**** 文書抜粋 ****
平口哲夫の文献リスト:東北日本の旧石器文化を語る会


第10回東北日本の旧石器文化を語る会 予稿集(1996)

平口哲夫 1996 北陸における旧石器研究の動向 1990-1996 第10回東北日本の旧石器文化を語る会予稿集 130-134

北陸における旧石器時代研究の動向 1990-1996

平口哲夫(金沢医科大学)
はじめに
 
北陸旧石器文化
研究会が近畿旧石器交流会との共催でシンポジウム『日本海地域における旧石器時代の東西交流―国府系・立野ヶ原系石器群をめぐる諸問題―』を開催したのは1986年11月のことであった。翌1987年8月には、石川県加賀市宮地向山遺跡の発掘調査に協力し、報告書の編集・執筆も担当した。さらに、1989年10月に開催された日本考古学協会富山大会では、シンポジウム『旧石器時代の石斧(斧形石器)をめぐって』の企画・運営に当たった。その後は、遺物見学や発掘現場見学などの例会を散発的にもつことはあっても、めだった組織的活動はしていない。
**** データ欄 ****
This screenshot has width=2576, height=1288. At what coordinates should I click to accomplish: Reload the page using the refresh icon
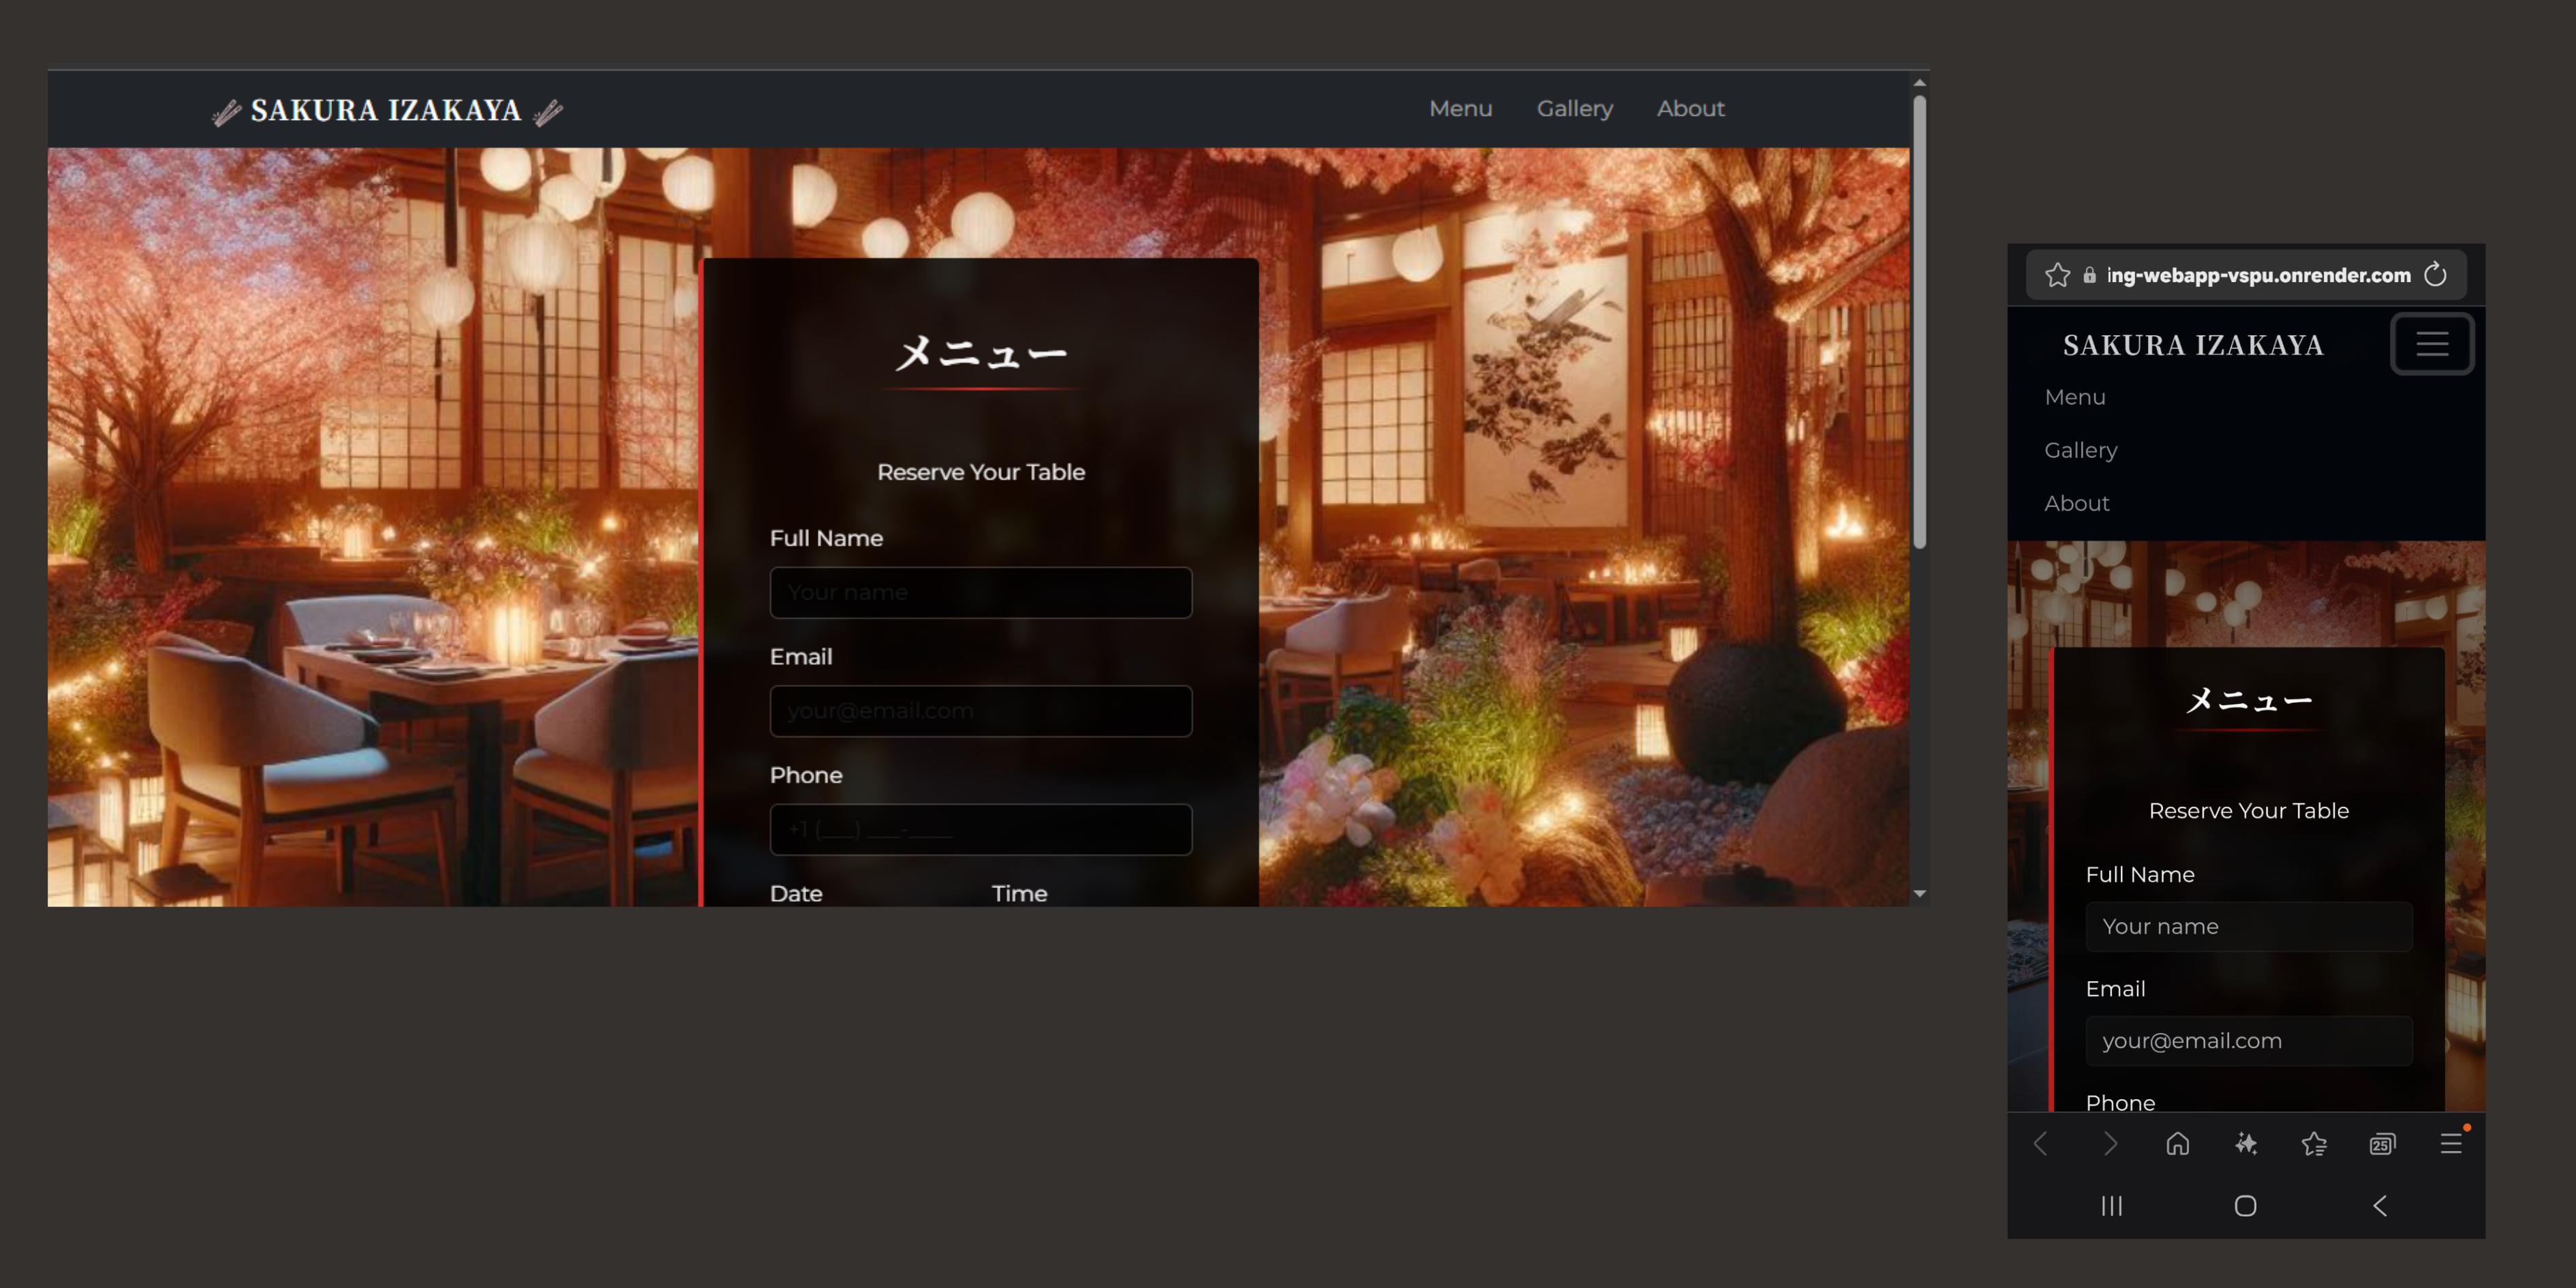tap(2436, 275)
****
» **作業指示**
北陸の旧石器時代研究の動向を扱った上記の文書抜粋を、一字も変えずに全文打ち直してください。

» **解答全文**
平口哲夫の文献リスト:東北日本の旧石器文化を語る会


第10回東北日本の旧石器文化を語る会 予稿集(1996)

平口哲夫 1996 北陸における旧石器研究の動向 1990-1996 第10回東北日本の旧石器文化を語る会予稿集 130-134

北陸における旧石器時代研究の動向 1990-1996

平口哲夫(金沢医科大学)
はじめに
 
北陸旧石器文化
研究会が近畿旧石器交流会との共催でシンポジウム『日本海地域における旧石器時代の東西交流―国府系・立野ヶ原系石器群をめぐる諸問題―』を開催したのは1986年11月のことであった。翌1987年8月には、石川県加賀市宮地向山遺跡の発掘調査に協力し、報告書の編集・執筆も担当した。さらに、1989年10月に開催された日本考古学協会富山大会では、シンポジウム『旧石器時代の石斧(斧形石器)をめぐって』の企画・運営に当たった。その後は、遺物見学や発掘現場見学などの例会を散発的にもつことはあっても、めだった組織的活動はしていない。